| ABOUT THIS TASK |
The answer must consist solely of the lines from the line with "You are a GUI" to the final line of the data below, reproduced exactly, pictures omitted.

(Stored items)
====

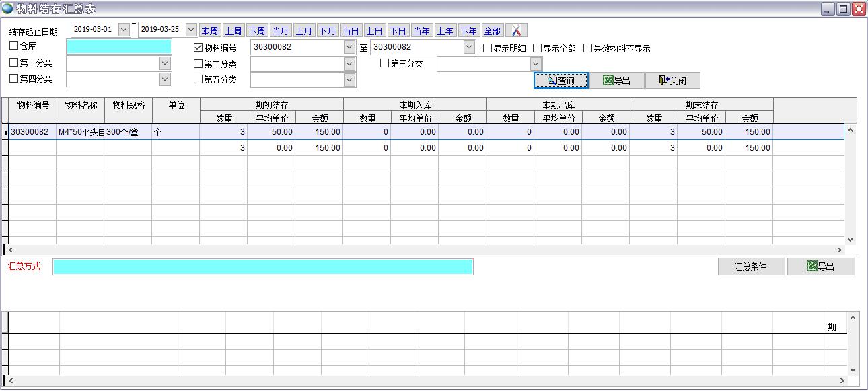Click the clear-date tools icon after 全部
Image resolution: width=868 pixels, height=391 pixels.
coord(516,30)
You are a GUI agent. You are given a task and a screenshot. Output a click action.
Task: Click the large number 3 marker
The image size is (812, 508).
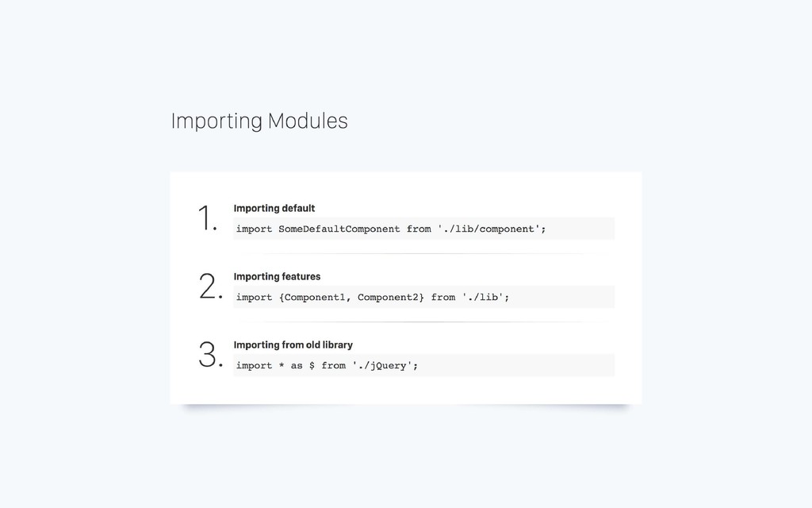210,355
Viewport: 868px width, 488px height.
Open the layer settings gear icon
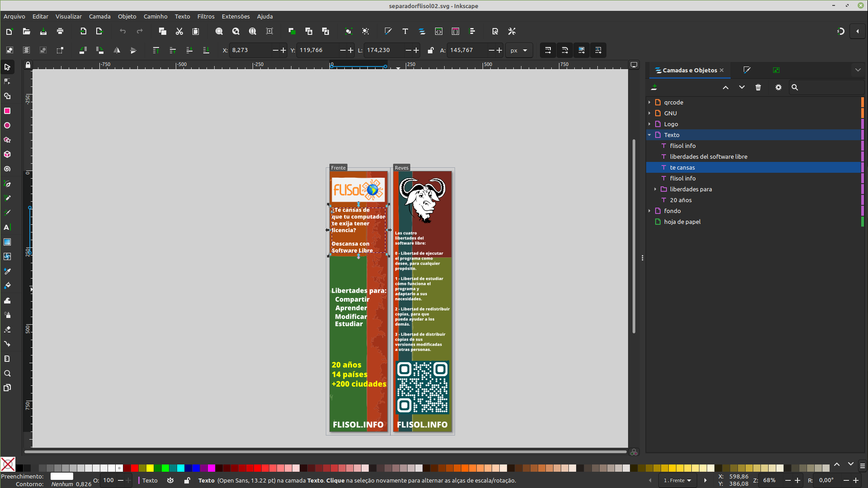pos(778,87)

====

| YOUR RESPONSE |
You are a GUI agent. You are given a task and a screenshot. Output a click action.
Task: Click the large number 3 marker
The image size is (812, 508).
210,355
Viewport: 868px width, 488px height.
Open the layer settings gear icon
pos(778,87)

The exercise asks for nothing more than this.